- _Document excerpt_

*** Begin section ***

The Off-Broadway Theatre Review: TNG’s Babe
By Ross
The rock music of BETTY (Off-Broadway’s BETTY Rules) drives us into this musical meeting of the minds, as legendary producer Gus, forcibly played by Arliss Howard (Public’s Killer’s Head), tries to find the whereabouts and undercurrent of a soul that may or may not reside in a possible new A&R hire. The interview is a complicated affair, with Gus’s trusted assistant, Abby, portrayed effectively by portrayed by the detailed and always expressive Marisa Tomei (“Frankie“; RTC Broadway’s The Rose Tattoo), watching on, trying hard to protect them both from each other. This is the formulation of Babe, the new play by Jessica Goldberg (Refuge; “The Path“), that fails to survive itself, as we watch the misogyny of “attractive attracts attractive” dig its own recorded grave with a few too many inappropriate tools.
Katherine, played with determination by an unconvincing Gracie McGraw (Tayler Perry’s “If Loving You Is Wrong“), is the wanna-be newbie to the industry, and she has always dreamed of finding and delivering new talent to the forefront, just like Abby did with Gus. But the times, they are a-changing, and the industry has to reform and react to the #meToo movement. But is that possible, with men like Gus, who truly believe in his spiritual musical being and his sense of knowing what ‘special’ sounds like? And is Katherine the one who can truly see it fully enough to do what is needed and required?
Marisa’s Abby bounces and shifts in the background, playing the game and feeling the rhythm of the room. She knows the score, as she has lived it and worked with it for longer than Katherine has even dreamed of being a part of this industry. The work that she has done with Gus is significant, legendary, and exciting, even with the ghostly shadows of musical success and personal engagements lingering and haunting her in the background. Her life work pleases Abby as much as it disturbs her dreams and zoned-out hallucinations. But Abby is struggling, with a cancer and a treatment that consumes her side life, what little of that exists, and she doesn’t exactly see what is approaching from within, and what kind of battle she will have to engage in to survive.
It’s a compelling conceptual mash-up, filled to overflowing with haunting visions and emotional complications that overwhelm the heart of this play’s statement. It’s clear that Gus might not still be there if he keeps up this behavior, Abby tells him, scolding him like an equal, when it’s clear Gus will never really let her become his true notated equal. He’s the spirit and the passion, he believes, even when complimenting Abby for her own abilities to see and hear. But when Gus shows Katherine his worst, it’s clear what is going to follow in regards to this alpha, but how it will be thrust upon Abby is a fine twist in a messy compilation.

*** End section ***

- _Material supplied_
*** Begin section ***

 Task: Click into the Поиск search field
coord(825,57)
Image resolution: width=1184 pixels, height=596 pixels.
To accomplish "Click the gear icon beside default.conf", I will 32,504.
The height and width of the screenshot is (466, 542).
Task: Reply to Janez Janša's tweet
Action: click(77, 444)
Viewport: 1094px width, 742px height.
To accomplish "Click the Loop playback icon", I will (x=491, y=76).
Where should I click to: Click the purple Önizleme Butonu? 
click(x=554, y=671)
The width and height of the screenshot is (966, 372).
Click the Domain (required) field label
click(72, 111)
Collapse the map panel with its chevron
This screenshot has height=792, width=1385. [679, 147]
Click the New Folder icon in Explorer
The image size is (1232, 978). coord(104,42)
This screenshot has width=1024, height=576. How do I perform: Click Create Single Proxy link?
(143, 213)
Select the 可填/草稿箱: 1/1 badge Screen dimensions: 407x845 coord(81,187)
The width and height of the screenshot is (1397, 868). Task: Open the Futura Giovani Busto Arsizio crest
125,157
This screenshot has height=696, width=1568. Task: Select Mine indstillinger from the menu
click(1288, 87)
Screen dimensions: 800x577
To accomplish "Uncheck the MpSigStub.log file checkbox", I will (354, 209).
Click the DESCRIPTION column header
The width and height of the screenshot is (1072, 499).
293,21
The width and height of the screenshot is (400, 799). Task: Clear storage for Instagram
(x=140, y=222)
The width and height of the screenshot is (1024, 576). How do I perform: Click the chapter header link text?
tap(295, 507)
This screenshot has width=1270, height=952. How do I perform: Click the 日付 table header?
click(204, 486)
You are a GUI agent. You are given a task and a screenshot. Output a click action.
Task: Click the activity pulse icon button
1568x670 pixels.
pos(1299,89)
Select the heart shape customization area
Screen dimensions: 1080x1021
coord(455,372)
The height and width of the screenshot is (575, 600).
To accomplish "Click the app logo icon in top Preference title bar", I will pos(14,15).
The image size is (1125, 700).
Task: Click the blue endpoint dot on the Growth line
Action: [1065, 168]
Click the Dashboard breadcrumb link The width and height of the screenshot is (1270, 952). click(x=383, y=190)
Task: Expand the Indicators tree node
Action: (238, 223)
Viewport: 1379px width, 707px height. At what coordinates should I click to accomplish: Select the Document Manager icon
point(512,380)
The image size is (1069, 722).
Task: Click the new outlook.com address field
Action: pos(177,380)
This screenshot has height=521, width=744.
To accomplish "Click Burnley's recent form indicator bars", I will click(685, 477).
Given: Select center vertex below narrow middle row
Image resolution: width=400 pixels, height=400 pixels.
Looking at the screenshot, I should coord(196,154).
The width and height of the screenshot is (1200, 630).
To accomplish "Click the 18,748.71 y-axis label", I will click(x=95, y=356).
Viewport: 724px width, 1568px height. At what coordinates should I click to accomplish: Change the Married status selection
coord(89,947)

*** End section ***

- _Problems to work on_
A - Print the passage of the Babe review starting at "It’s a compelling" and ending at "a messy compilation.".
B - Summarize the review of Babe in two sentences.
C - Continue writing the review of Babe past its final sentence.
These lines come from a separate source.

- _Outputs by task_
A -
It’s a compelling conceptual mash-up, filled to overflowing with haunting visions and emotional complications that overwhelm the heart of this play’s statement. It’s clear that Gus might not still be there if he keeps up this behavior, Abby tells him, scolding him like an equal, when it’s clear Gus will never really let her become his true notated equal. He’s the spirit and the passion, he believes, even when complimenting Abby for her own abilities to see and hear. But when Gus shows Katherine his worst, it’s clear what is going to follow in regards to this alpha, but how it will be thrust upon Abby is a fine twist in a messy compilation.

B - Jessica Goldberg's new play Babe centers on legendary producer Gus, played by Arliss Howard, as he interviews Katherine, played by Gracie McGraw, for an A&R job while his longtime assistant Abby, played by Marisa Tomei, watches and tries to protect them both from each other. The review calls the play a compelling conceptual mash-up about misogyny in a music industry reacting to the #meToo movement, with Abby also battling cancer, but finds that its haunting visions and emotional complications overwhelm the heart of its statement.

C -
Played out on a detailed set by Derek McLane (Broadway’s Purlie Victorious), with symbolic costuming by Jeff Mahshie (Broadway’s Left on Tenth), classic lighting by Cha See (Audible’s Lucy), and a finely tuned sound by Jessica Paz (Off-Broadway’s Little Shop of Horrors), Babe wrangles with a men’s club mentality that Abby has had to survive within, working the angles with all the spirit she can muster. It also, maybe unintentionally, deals with privileged youth who demand to be handed success, just because they want it. Directed haphazardly by Scott Elliott (TNG’s The Seagull/Woodstock, NY), the play, as written by Goldberg gets compromised by its own radar, swinging at too many diseases of the mind and body to formulate a statement on the systemic misogyny and brutality that exists within.
Abby must face the music in a way that surprises (us and her), but Babe, now being presented by The New Group at The Pershing Square Signature Center until December 22, 2024, might have worked a bit better without all the haunting background noise and too many light shades of privilege and addiction unexplored in the background fog. Also, if we had more care and respect for the annoying Rebel-girl Katherine, who is forced to say lines that rarely feel organic, honest, and appropriate, just to play with the uncomfortable entanglement she tries to have with Abby and with the industry she says she wants to be a part of, we might be able to get behind her indignation. She feels annoyingly privileged, even if her act of rebellion was well deserved, but it was hard to get behind her, as I never really liked her or believed in her desire, spirit, soul, or talent for finding talent.
Tomei’s Abby is truly the only soul on that stage that doesn’t feel two-dimensional, and that I cared deeply for. Probably because Tomei can find the fascinating complexities in a character that doesn’t always feel, as written, fully fleshed out. She was the one person I wanted to uncover and explore, to understand and engage with, to lean into and unpack her troubled experiences with on that couch. I was ultimately more curious to get to know more about her and her edge than anyone else. She gets called out in The New Group‘s Babe, but I wanted a deeper understanding of the whole album, not just this one sometimes annoying song.